#### Quoted passage
Preparing for college is one of the most exciting, nerve-wracking periods in a student’s life. For many, this is the first major life decision they’ll ever make, and it’s easy to feel like a lot is riding on the choices made. Furthermore, ‘college readiness has become a bit of a buzzword in recent years.
College builds career readiness and is often the place where you learn the lessons and make the connections that will prepare you for the rest of your life. Unfortunately, there’s a gap in understanding for many students between high school and college.
To be clear, there are plenty of ways you can prepare to make the most out of your college experience. While your high school may prepare you by teaching you college-level skills—and many states do just that—there will still be some surprises along the way. Regardless, there are several things you can do on your own to prepare yourself for college life. These include the following:
1.Prepare For Special Coursework
For many students, there will be a clear difference in difficulty between high school and college coursework. One of the most important parts of college is specialization. You determine your major, and your courses will change based on that. One great way to prepare for college is to start thinking about what kind of coursework you’ll be doing and read up on it.
If you plan on going to a specialized school, such as medical school, your college prep process may be somewhat different. Take high school courses in the subjects you are considering majoring in later to know what to expect.
2.Improve Your Writing Skills
Whether you decide to study accounting, law, or poetry, writing will likely be at the core of all of your coursework. If you feel like your writing wasn’t up to snuff in high school, chances are you’ll feel it even more acutely in college. Consider hiring a writing tutor or taking an online English writing course to improve your writing skills while the stakes aren’t too high.
3.Take College Prep Courses
If your high school offers them, college prep courses can make a huge difference in how well-prepared you’ll feel for the college. Some studies will walk you through essential processes, such as applying for scholarships and financial aids, while others might prepare you for standardized tests, like the SAT.
AP and IB courses are also excellent options for getting ahead in college. They will likely provide you with college credit, allowing you to skip gen ed courses, potentially saving you both time and money down the road.
4.Engage In Extracurriculars
While coursework and GPA are essential for college preparation, most four-year institutions look for multi-faceted individuals, not just students with high grades. Getting involved in extracurriculars in high school, from sports to music to student government, can help you stand out and will likely equip you with skills and passions that may influence your college career. These will also help you build social connections down the road, an essential part of college.
5.Build A Study Method
College course loads can easily overwhelm first-year college students, especially if they’re disorganized. While still in high school, it can be helpful to develop a unique study method. You know how you learn best, so you might as well use that knowledge to help yourself get ahead.
Build a study routine and hold on to techniques that help you retain information and complete assignments faster. That way, you won’t struggle to find a system that works while juggling all of the college’s academic and social demands.
6.Do Your Research
It helps to be informed! Research prospective colleges and reach out to admissions offices and even current students to learn more about what you can expect for each college. You can also use tools like the College Board or the Princeton Review to access reputable information and rankings.
Part of the beauty of the college experience is how unique it can be. Do plenty of online research and talk to your counsellor to learn what kind of university might be best for you. Once you’ve narrowed down the choices, visit the campuses if you can as there’s no better way to learn about the place where you’ll spend the next four years of your life.
To know the kind of skills you need for college, the bottom line is to get to know yourself better. Outline your strengths and weakness, and identify goals and areas for improvement. If you go into college with a good idea of what you want, you’re more likely to succeed. And, if you have a better idea of who you are as a person, you’re even more likely to enjoy the life-changing experience that college is.
Getting ready for college can be a challenge, but it shouldn’t be overwhelming. With a few key things in mind, you can make sure that you’re 100% college-ready!

#### Task brief
Copy everything in the article on preparing for college from "To know the" down to "that college is.".

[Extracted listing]
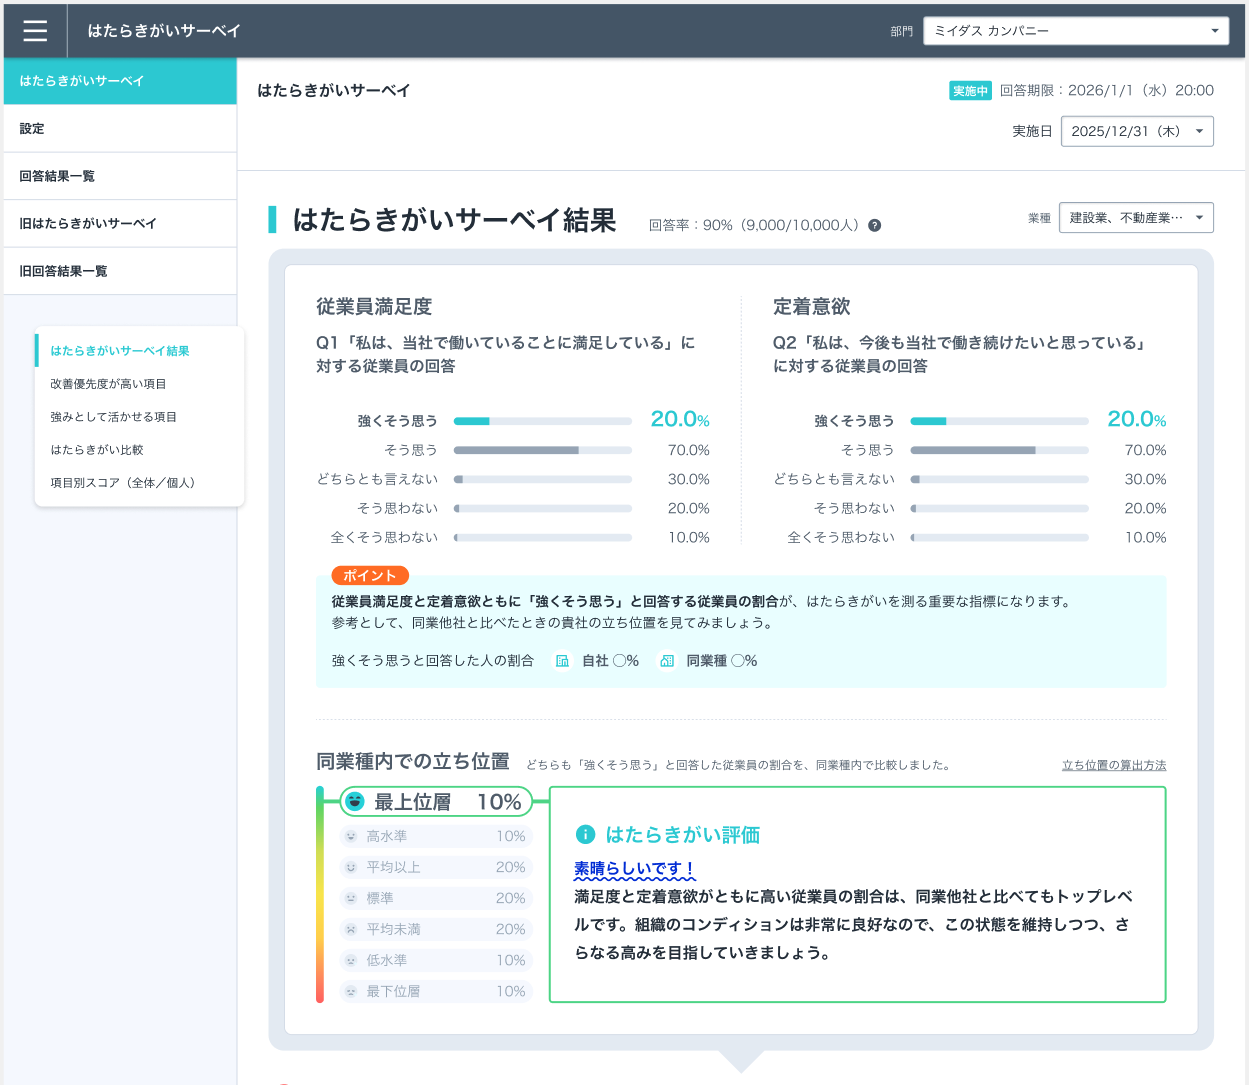Click the building icon beside 同業種
1249x1085 pixels.
point(667,661)
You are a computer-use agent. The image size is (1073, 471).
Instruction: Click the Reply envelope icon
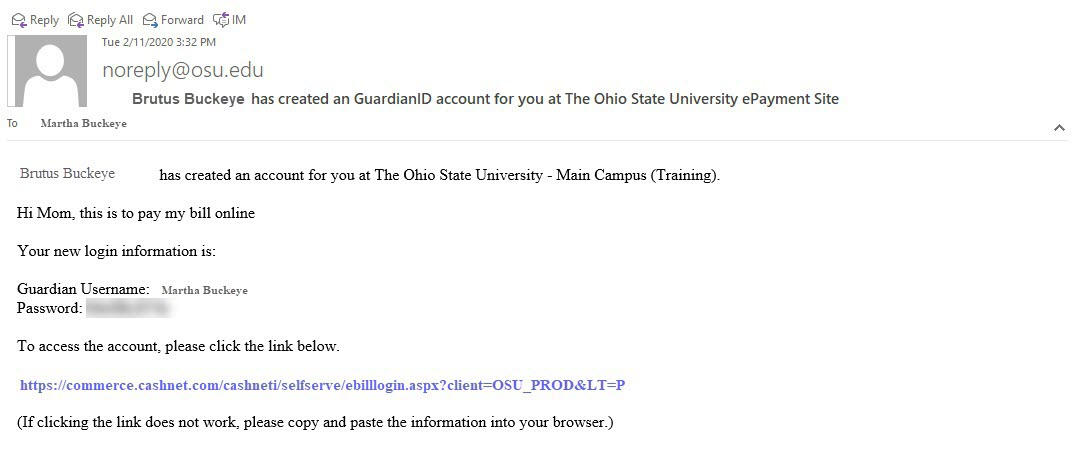pyautogui.click(x=18, y=20)
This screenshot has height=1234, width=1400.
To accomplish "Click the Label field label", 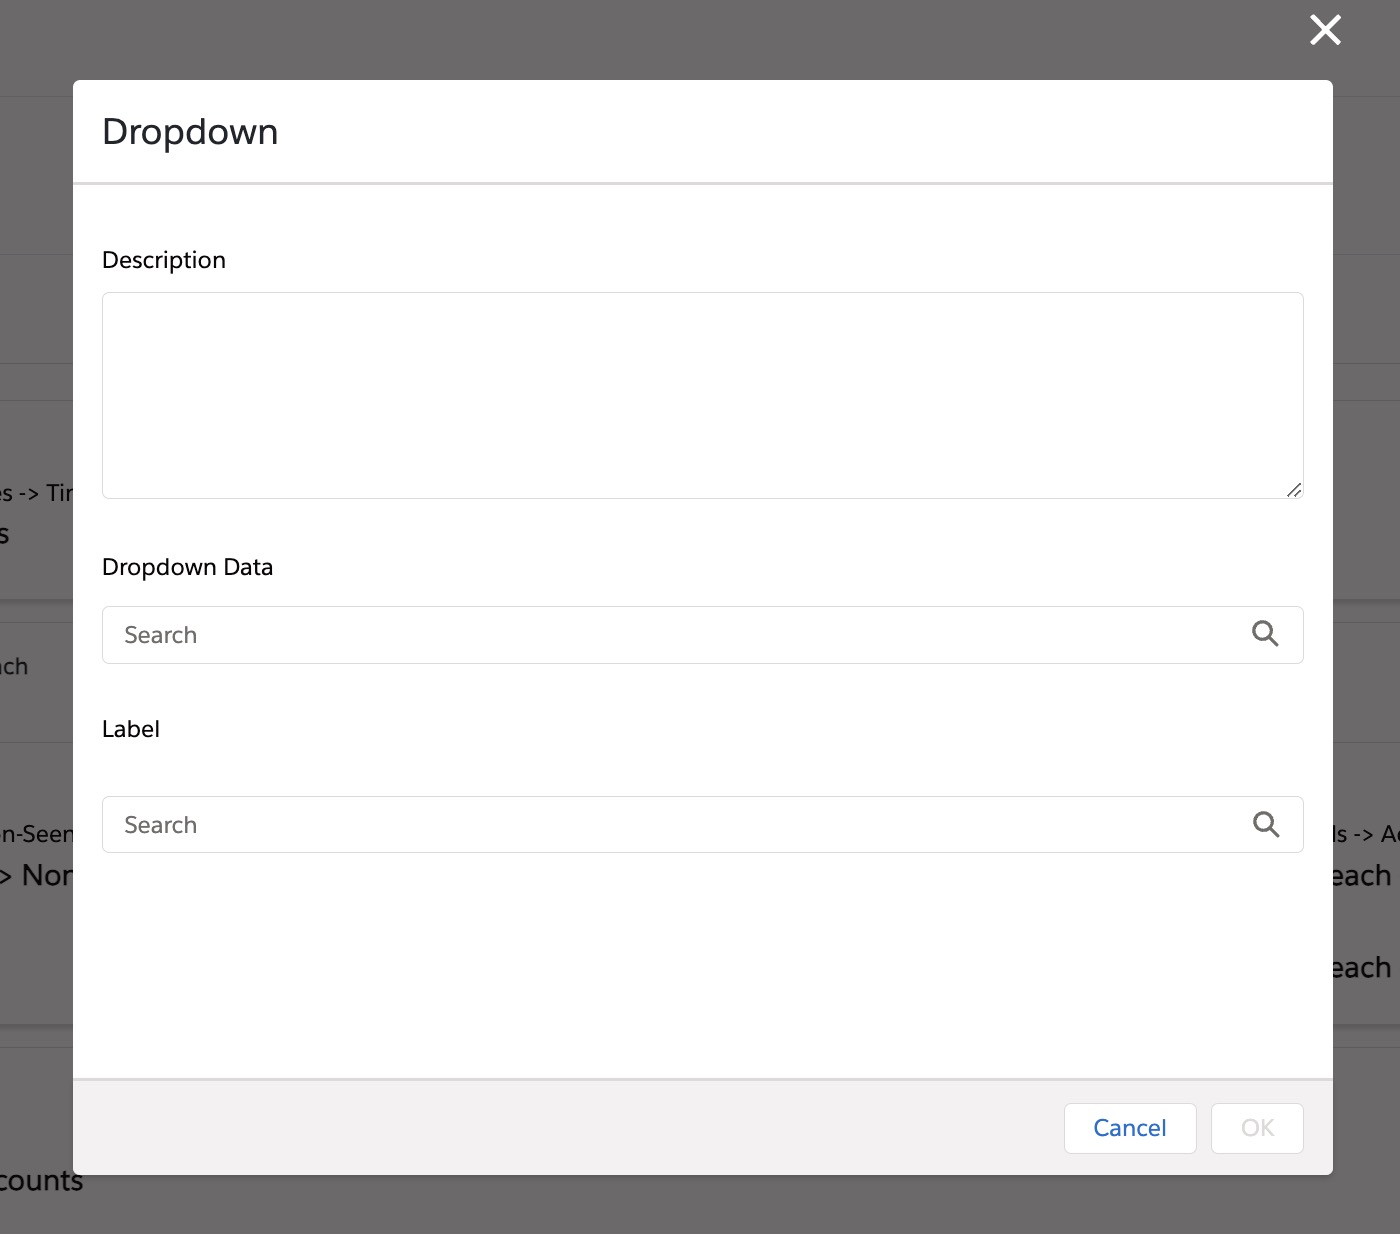I will click(131, 729).
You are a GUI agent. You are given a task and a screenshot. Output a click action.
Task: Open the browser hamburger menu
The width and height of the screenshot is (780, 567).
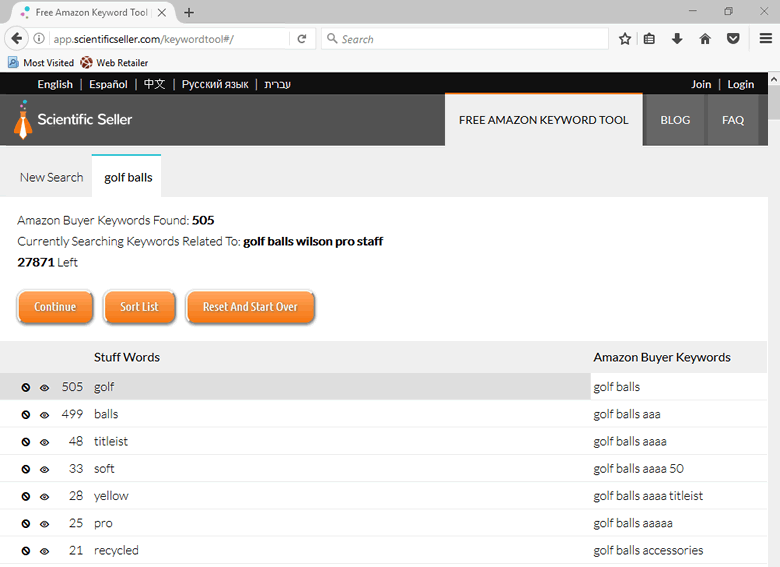pos(765,39)
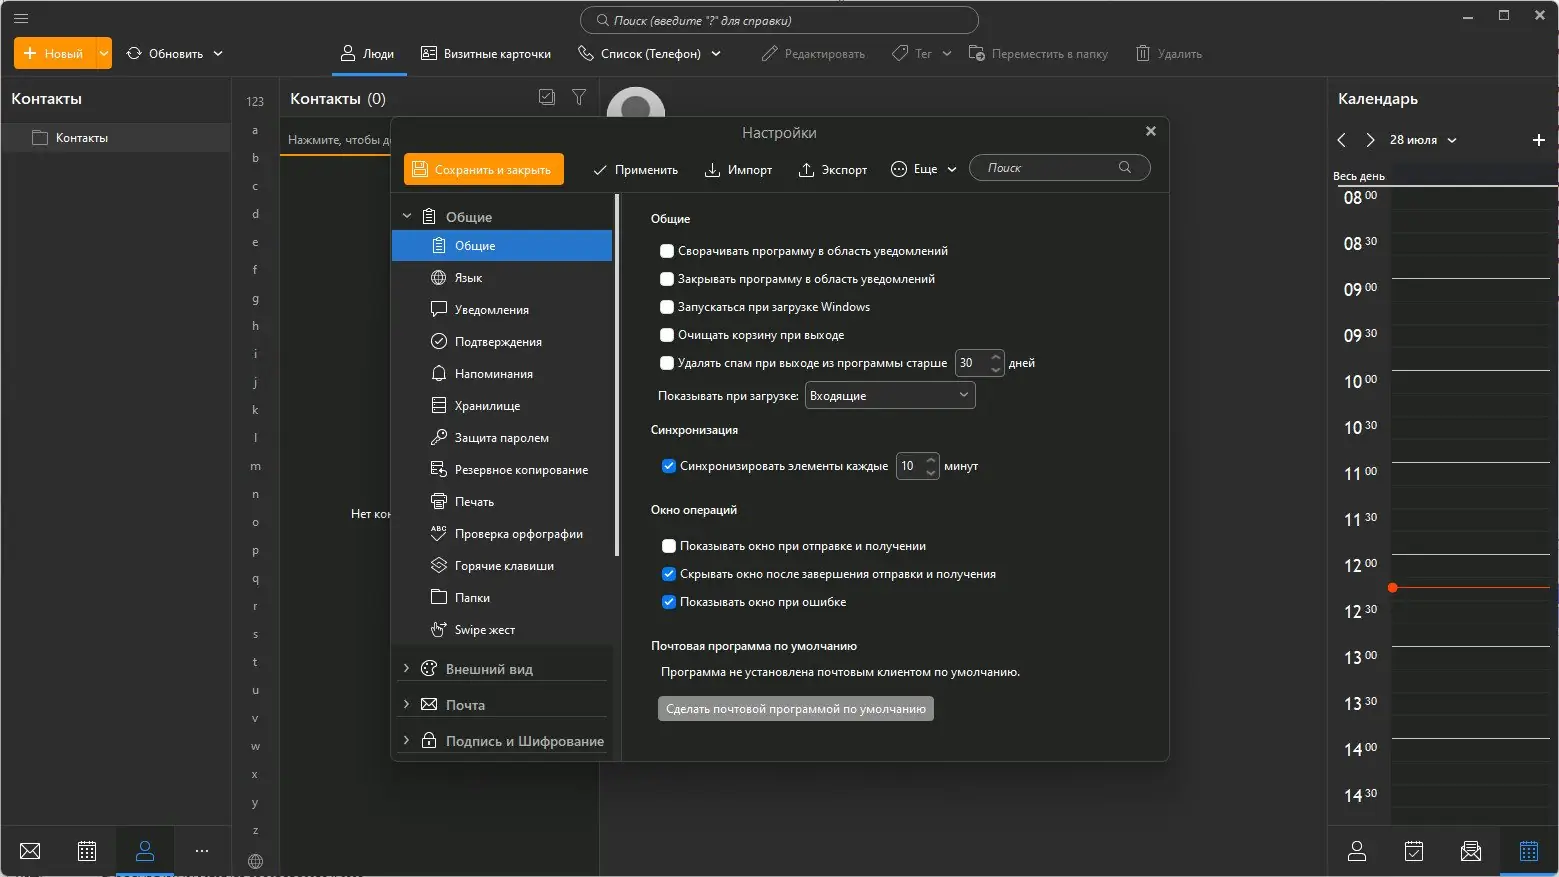Open the Mail section from left sidebar
This screenshot has height=877, width=1559.
click(29, 851)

#### Answer box
To know the kind of skills you need for college, the bottom line is to get to know yourself better. Outline your strengths and weakness, and identify goals and areas for improvement. If you go into college with a good idea of what you want, you’re more likely to succeed. And, if you have a better idea of who you are as a person, you’re even more likely to enjoy the life-changing experience that college is.